▶ _Brano_:
========================================================================

Questa frase del filosofo Jose Ortega y Gasset mi è tornata improvvisamente alla mente durante un mio recente viaggio ad Istanbul.

La città è uno straordinario crocevia continentale. E’ sospesa, come il suo celebre ponte sul Bosforo, tra due continenti l’Europa e l’Asia che praticamente arrivano a toccarsi. E’ una città complessa, per tre volte capitale d’impero: Bisanzio, Costantinopoli ed Istanbul. Una città nella quale le civiltà ed i popoli, le religioni e le culture si sono incontrati e scontrati non senza esiti sanguinosi ma anche con risultati umani ed artistici formidabili.

 

Santa Sofia è l’emblema più potente di questa storia millenaria ben custodita tra le sue mura meravigliose. La madre di tutte le chiese d’Oriente fece esclamare all’imperatore Giustiniano “Gloria a Dio che mi ha fatto degno di questo! Oh Salomone ti ho superato”. Il potente imperatore dei Codici aveva ordinato che la Basilica fosse un trionfo dell’arte e della fede. L’impresa era riuscita. Le mille e mille tessere dei mosaici raccontavano le storie bibliche in un caleidoscopio di luce e misticismo. Persino Solimano il Magnifico, dopo la conquista ottomana del 1453,  restò abbagliato dalla bellezza mistica della Basilica cristiana. La chiesa non fu distrutta ed i suoi tesori salvati. Gli ottomani la trasformarono in moschea; aggiunsero dei minareti e coprirono le immagini cristiane utilizzando  intonaco ed enormi scudi con incisi i dorati versetti del Corano. La moschea di Santa Sofia divenne “la madre di tutte le moschee” e quando nel 1935 Ataturk decise di trasformarla in un museo tornarono definitivamente alla luce anche i dipinti ed i mosaici cristiani

 

Oggi nelle navate di Santa Sofia convivono sotto gli occhi ammirati di milioni di visitatori i volti dei profeti biblici e le lodi a Maometto, il Mikrab ( la nicchia che indica la direzione della Mecca ) ed una meravigliosa Vergine con il Bambino che domina la scena come una visione celeste, un’apparizione sospesa a quaranta metri d’altezza che squarcia con la sua luce la penombra dell’edificio. Una lode millenaria alla Madre di Dio e della Chiesa che richiama iconograficamente alla Sofia, alla saggezza. Come ipnotizzato dalla visione della la Madre Celeste ho riflettuto che i primi costruttori ellenici i bizantini, i romani ed i crociati, gli ottomani non avevano mai mutato il nome dell’edificio pur cambiandone la struttura e le funzioni. Erano, evidentemente, stati tutti  conquistati da quel richiamo alla saggezza che dovrebbe sempre ispirare i rapporti tra gli uomini nel rispetto dell’altro da me, in quel prossimo evangelico che mi aiuta ad essere veramente un uomo fedele a Dio ed all’umanità da Lui creata.

========================================================================

▶ _Materiale_:
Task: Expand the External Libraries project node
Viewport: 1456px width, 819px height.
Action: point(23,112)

========================================================================

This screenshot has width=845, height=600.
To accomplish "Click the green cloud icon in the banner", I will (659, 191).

========================================================================

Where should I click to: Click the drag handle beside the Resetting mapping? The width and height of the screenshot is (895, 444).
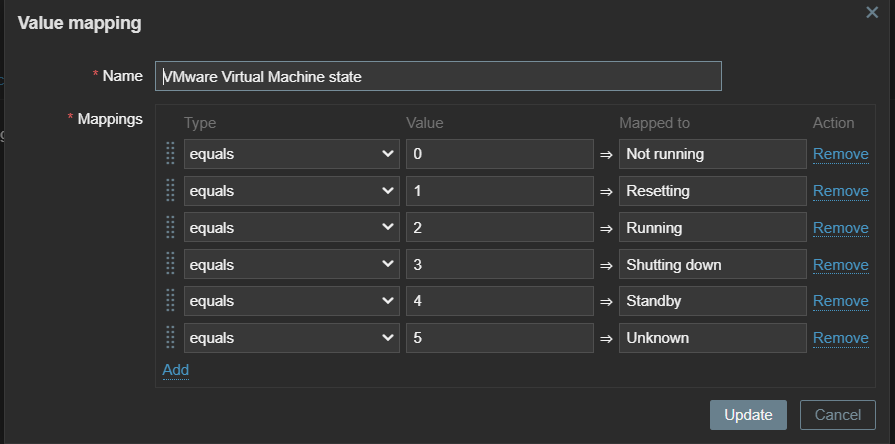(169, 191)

========================================================================

▶ _Consegne_:
1. Riscrivi le righe dell'elenco dalla riga con "Task: Expand the" fino alla riga con "Action: point(23,112)" compresa, richieste incluse, e sposta ogni coordinata nelle risposte aggiungendo 108 a ciascun numero.
2. Prosegui il brano su Istanbul e Santa Sofia a partire dalla sua ultima frase.

▶ _Risposte_:
1.
Task: Expand the External Libraries project node
Viewport: 1456px width, 819px height.
Action: point(131,220)

2.
 

Un’indomabile urgenza di estendere i propri confini. La Vergine con il Bambino di Santa Sofia con il suo portamento dolce ma deciso  c’incoraggia ad allargare il nostro sguardo verso l’altro e verso l’altrove speciale in queste ore nelle quali i venti di guerra tornano a spirare forti su tutto il Medio Oriente. A vincere il muro egoistico dell’ostilità o peggio dell’indifferenza. Ad esaltare la nostra umanità nell’inesausta ricerca di Dio attraverso il volto e le storie dei nostri fratelli. Ed è proprio questa la vera Sofia, la vera saggezza.